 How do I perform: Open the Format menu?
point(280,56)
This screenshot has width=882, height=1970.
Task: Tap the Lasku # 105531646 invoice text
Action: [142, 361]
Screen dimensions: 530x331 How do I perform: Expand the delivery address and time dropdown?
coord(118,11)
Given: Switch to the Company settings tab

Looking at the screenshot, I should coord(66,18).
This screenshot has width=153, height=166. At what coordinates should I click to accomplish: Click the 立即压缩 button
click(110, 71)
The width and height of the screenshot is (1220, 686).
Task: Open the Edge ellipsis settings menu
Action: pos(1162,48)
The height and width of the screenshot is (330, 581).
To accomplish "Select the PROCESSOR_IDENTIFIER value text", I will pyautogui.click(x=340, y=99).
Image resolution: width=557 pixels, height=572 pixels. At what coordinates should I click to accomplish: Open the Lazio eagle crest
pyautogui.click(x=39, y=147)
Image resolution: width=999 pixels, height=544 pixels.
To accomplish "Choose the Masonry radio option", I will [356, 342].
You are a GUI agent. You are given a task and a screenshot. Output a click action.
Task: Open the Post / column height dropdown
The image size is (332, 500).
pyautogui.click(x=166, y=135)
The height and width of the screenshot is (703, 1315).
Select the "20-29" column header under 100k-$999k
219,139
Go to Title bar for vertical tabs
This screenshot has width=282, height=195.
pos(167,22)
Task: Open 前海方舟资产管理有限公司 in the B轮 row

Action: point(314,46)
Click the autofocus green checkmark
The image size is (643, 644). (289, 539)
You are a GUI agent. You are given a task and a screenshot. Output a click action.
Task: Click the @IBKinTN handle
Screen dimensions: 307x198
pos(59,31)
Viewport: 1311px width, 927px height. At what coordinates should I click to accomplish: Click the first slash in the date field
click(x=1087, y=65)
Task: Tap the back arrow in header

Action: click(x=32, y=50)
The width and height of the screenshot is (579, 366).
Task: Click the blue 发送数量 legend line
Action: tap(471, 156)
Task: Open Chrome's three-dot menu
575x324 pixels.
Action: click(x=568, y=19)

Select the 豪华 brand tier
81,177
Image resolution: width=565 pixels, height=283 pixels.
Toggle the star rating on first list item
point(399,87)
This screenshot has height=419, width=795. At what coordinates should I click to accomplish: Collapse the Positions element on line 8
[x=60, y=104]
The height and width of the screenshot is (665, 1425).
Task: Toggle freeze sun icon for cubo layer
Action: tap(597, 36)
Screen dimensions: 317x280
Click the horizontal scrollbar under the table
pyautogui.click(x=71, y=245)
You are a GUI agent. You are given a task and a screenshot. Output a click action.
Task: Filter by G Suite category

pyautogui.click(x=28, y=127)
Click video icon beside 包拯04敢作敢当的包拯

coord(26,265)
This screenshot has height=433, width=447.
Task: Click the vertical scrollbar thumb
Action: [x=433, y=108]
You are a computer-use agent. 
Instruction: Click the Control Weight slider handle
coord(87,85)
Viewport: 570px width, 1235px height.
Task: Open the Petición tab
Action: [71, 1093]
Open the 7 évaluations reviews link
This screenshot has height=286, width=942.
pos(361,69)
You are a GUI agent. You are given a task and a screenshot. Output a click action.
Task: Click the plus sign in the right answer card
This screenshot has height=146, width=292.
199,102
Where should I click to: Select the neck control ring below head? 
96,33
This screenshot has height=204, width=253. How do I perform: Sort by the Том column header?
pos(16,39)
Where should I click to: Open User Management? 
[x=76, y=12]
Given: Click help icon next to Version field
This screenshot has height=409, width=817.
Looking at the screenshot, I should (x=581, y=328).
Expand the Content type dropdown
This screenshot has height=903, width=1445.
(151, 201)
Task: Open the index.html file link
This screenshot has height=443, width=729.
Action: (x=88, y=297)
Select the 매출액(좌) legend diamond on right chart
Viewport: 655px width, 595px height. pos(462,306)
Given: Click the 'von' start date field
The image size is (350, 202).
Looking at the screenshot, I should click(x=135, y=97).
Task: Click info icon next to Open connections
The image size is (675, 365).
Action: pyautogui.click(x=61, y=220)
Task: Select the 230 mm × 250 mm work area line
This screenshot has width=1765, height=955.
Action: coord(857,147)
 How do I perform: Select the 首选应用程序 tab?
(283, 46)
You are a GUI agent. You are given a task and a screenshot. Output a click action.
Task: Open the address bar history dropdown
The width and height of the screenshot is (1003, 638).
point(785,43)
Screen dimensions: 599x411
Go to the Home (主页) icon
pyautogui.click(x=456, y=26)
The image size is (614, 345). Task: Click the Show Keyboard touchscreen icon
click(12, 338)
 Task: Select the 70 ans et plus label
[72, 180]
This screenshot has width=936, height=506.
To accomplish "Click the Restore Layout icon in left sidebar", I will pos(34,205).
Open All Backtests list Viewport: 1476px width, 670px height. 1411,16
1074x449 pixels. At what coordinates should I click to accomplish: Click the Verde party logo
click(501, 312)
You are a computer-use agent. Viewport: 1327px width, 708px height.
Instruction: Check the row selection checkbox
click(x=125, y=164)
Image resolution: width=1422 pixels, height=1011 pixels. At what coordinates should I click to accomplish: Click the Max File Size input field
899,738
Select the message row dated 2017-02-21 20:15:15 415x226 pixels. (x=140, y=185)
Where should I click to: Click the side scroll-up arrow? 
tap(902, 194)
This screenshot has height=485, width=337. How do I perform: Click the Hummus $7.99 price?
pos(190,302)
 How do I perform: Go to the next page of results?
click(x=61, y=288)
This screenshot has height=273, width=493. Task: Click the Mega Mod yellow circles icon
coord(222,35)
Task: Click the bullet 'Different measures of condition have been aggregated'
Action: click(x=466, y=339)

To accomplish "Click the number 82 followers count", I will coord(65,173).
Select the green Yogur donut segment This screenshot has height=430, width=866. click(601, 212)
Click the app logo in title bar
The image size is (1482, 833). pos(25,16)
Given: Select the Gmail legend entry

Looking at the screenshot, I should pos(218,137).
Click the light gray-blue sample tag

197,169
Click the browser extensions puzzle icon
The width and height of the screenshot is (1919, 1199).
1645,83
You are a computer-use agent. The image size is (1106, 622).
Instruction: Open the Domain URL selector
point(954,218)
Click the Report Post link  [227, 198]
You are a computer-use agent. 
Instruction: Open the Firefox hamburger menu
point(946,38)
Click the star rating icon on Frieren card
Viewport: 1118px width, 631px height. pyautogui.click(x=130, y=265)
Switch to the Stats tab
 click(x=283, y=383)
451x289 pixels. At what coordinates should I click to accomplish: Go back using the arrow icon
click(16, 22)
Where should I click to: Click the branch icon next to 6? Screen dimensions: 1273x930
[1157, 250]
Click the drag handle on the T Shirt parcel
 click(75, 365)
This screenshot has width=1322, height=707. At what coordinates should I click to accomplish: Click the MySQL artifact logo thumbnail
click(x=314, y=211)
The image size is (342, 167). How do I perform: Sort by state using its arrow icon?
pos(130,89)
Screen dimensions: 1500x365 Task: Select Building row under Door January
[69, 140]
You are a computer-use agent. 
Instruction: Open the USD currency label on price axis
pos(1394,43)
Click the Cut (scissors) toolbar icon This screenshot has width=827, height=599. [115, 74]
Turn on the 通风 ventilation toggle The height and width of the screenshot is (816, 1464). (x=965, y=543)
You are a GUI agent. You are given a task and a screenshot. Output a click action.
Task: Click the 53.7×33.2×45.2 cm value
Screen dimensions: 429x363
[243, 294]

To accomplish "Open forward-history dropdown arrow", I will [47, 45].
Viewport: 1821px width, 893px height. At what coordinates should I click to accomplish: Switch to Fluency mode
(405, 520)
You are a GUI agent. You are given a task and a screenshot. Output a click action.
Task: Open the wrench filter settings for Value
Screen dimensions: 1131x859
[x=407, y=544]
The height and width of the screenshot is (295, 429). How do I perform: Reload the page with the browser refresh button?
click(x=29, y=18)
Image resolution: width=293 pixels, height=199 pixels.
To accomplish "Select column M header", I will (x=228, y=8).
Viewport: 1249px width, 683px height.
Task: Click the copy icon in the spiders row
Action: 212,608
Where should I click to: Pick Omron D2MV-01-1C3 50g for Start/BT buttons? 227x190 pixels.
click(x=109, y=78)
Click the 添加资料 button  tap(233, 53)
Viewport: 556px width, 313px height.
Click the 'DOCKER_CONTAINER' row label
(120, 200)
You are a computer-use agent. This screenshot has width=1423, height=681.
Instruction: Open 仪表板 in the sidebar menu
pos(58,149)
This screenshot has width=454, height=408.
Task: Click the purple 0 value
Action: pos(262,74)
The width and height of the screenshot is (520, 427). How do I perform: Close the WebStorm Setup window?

--- --- ---

**REQUIRED WORK**
Count the lines in the rows above that contain the string "list", treating uppercase and lowercase as different. Reply with the number alone.

**TASK OUTPUT**
2